Write out the material from the line containing "Where should I click to: Open the four-square" through the line containing "I will 30,227.", switching "Refresh Modules" to "Reload Modules" and leaving everything else unchanged.

>> BEGIN

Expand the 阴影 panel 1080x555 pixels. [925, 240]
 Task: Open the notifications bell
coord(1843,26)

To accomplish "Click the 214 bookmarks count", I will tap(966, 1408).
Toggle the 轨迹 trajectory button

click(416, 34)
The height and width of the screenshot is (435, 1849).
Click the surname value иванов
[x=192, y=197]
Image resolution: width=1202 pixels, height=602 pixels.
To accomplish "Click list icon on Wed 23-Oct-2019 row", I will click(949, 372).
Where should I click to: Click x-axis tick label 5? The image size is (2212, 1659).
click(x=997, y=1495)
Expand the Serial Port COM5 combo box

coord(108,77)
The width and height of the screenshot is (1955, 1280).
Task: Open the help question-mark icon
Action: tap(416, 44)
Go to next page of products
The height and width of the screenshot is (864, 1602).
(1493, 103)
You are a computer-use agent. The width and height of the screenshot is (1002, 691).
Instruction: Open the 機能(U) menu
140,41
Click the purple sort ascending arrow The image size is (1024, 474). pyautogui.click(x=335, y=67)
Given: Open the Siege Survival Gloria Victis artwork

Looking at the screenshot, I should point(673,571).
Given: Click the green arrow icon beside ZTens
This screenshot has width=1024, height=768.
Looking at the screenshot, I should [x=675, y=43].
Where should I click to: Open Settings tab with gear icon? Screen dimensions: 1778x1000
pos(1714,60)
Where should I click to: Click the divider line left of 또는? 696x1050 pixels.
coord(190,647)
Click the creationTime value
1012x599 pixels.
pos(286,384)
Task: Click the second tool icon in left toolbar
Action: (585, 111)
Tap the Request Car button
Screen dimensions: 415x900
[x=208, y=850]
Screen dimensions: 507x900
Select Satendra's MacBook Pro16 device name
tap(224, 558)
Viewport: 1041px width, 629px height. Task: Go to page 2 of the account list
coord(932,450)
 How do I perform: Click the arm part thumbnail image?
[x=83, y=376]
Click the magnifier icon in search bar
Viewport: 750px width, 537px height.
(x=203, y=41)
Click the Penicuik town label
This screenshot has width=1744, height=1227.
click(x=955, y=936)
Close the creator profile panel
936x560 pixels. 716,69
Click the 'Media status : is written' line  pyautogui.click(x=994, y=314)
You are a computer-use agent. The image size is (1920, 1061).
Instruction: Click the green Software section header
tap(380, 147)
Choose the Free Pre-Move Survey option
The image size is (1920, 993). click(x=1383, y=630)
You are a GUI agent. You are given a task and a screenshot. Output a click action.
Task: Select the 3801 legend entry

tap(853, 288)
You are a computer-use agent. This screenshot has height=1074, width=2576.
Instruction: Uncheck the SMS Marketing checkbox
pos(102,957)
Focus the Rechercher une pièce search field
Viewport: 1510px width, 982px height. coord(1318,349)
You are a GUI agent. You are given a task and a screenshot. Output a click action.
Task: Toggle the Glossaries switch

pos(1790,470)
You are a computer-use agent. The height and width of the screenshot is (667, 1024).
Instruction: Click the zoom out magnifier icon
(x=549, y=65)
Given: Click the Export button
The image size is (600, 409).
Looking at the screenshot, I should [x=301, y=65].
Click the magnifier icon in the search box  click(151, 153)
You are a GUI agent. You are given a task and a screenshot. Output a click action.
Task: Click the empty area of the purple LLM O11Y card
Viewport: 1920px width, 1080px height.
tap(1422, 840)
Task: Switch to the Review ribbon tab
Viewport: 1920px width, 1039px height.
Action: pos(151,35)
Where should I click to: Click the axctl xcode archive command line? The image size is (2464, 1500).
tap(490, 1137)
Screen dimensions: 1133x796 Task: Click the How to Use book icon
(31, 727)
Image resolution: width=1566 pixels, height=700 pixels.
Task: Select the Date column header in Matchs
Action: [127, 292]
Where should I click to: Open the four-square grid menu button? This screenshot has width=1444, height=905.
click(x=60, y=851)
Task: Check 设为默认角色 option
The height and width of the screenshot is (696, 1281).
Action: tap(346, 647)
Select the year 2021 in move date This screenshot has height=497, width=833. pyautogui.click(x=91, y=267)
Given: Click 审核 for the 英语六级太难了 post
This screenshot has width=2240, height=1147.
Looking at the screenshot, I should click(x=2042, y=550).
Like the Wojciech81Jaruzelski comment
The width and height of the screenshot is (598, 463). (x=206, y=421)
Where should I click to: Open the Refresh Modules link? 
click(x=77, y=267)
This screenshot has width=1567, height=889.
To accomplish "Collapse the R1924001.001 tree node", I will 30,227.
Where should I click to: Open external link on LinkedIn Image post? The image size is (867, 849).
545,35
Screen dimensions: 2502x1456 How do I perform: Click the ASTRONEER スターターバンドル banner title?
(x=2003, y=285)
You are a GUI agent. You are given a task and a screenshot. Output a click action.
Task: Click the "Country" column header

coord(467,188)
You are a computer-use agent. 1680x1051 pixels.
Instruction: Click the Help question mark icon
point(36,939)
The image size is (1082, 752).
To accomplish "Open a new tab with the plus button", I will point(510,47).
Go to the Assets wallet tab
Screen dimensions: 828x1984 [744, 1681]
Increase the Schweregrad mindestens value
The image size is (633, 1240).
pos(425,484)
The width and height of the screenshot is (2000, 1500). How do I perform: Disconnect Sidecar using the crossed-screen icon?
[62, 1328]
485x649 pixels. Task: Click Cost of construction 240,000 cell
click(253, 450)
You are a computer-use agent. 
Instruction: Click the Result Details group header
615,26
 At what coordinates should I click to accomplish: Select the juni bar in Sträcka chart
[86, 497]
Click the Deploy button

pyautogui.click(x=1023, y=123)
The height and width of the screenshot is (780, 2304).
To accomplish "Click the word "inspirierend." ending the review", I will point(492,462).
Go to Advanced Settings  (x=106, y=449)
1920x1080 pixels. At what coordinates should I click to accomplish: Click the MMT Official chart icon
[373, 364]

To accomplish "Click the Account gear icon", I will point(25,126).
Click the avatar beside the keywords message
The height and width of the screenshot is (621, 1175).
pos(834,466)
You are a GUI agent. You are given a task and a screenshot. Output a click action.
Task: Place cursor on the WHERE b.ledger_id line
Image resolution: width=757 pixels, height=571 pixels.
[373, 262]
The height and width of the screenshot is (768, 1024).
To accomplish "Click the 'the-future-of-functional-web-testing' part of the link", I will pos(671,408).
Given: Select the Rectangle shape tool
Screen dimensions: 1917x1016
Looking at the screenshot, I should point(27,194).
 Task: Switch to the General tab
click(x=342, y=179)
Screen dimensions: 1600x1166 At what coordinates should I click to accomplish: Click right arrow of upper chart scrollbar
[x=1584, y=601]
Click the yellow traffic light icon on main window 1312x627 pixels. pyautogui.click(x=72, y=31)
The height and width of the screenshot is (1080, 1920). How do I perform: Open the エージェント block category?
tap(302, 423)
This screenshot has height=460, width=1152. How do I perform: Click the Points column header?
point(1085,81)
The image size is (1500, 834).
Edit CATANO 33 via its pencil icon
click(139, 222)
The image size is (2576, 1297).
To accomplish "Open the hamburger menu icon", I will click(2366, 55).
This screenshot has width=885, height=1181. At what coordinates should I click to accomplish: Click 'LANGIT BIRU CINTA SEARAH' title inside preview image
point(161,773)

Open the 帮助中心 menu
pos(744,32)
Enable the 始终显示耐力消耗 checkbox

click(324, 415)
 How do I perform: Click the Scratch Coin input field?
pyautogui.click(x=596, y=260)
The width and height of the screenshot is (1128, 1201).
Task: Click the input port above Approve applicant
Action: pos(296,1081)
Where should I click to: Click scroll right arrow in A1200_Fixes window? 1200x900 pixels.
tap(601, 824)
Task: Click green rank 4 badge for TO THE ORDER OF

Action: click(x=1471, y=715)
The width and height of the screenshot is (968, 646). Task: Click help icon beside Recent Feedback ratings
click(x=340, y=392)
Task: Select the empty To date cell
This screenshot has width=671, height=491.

>> END

= EXERCISE RESPONSE =
Where should I click to: Open the four-square grid menu button? This screenshot has width=1444, height=905.
click(x=60, y=851)
Task: Check 设为默认角色 option
The height and width of the screenshot is (696, 1281).
Action: tap(346, 647)
Select the year 2021 in move date This screenshot has height=497, width=833. pyautogui.click(x=91, y=267)
Given: Click 审核 for the 英语六级太难了 post
This screenshot has width=2240, height=1147.
Looking at the screenshot, I should click(x=2042, y=550).
Like the Wojciech81Jaruzelski comment
The width and height of the screenshot is (598, 463). (x=206, y=421)
Where should I click to: Open the Reload Modules link? 
click(x=77, y=267)
This screenshot has width=1567, height=889.
To accomplish "Collapse the R1924001.001 tree node", I will 30,227.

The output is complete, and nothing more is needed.